Question

The company will be launching a firework from the ground, but you want to increase the time it stays in the air by 2 seconds to build up the suspense. How can the company make this happen without changing the length of the fuse? How will this affect the maximum height of the firework? g(t) = -16t2 + 224t + 120

Answer 1

Answer: find the answer in the explanation.

Step-by-step explanation:

To increase the time the fireworks stays in the air by 2 seconds to build up the suspense, 2 should be added to the time t.

T + 2 = t

T = t - 2

Substitute T for t in the function g(t)

The company will make this happen without changing the length of the fuse by substituting T for t which will lead to

g(t) = -16(t - 2)^2 + 224(t - 2) + 120

How will this affect the maximum height of the firework?

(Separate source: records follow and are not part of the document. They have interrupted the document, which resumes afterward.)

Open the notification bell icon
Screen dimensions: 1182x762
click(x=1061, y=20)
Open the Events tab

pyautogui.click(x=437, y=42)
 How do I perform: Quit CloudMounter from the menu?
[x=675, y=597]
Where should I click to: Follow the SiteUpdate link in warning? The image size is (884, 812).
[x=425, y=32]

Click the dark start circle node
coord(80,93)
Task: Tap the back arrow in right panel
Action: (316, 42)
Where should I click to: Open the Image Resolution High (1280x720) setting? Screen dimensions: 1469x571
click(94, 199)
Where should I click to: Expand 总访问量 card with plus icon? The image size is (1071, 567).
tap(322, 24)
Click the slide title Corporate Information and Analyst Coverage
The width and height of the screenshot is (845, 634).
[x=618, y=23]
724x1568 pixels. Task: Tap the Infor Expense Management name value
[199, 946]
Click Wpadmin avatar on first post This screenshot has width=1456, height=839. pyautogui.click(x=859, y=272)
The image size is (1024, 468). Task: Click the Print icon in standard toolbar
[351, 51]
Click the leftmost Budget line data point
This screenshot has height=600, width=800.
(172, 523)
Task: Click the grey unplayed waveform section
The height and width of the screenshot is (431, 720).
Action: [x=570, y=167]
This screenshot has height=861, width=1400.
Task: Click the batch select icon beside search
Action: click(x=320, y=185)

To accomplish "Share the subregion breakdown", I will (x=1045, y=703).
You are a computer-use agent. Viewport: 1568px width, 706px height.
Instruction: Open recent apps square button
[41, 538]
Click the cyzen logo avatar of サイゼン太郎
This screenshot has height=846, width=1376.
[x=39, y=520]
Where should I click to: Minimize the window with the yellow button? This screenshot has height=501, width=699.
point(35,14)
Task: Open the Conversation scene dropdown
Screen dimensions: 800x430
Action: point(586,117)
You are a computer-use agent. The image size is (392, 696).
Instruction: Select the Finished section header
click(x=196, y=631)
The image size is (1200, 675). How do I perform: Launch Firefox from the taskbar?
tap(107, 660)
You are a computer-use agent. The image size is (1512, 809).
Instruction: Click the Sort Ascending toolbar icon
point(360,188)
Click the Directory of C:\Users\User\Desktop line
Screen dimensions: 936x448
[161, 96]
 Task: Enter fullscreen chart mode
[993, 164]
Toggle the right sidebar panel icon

Initially the function is:

g(t) = -16t2 + 224t + 120

Where the time at maximum height is found by using the formula

t = -b/2a

b = 224, a = -16

Substitutes both into the formula

t = -224/2(-16)

t = -224/-32

t = 7

Substitute 7 for t in the first equation

g(t) = -16(7)^2 + 224(7) + 120

g(t) = -16(49) + 224(7) + 120

g(t) = -784 + 1568 + 120

g(t) = 904 metres

But when the time is delayed by 2 seconds in the air, the maximum height will be

g(t) = -16( 7 - 2 )^2 + 224(7 - 2) + 120

g(t) = -16(5)^5 + 224(5) + 120

g(t) = -16(25) + 224(5) + 120

g(t) = -400 + 1120 + 120

g(t) = 840

The effect will surely reduce the maximum height of the fireworks.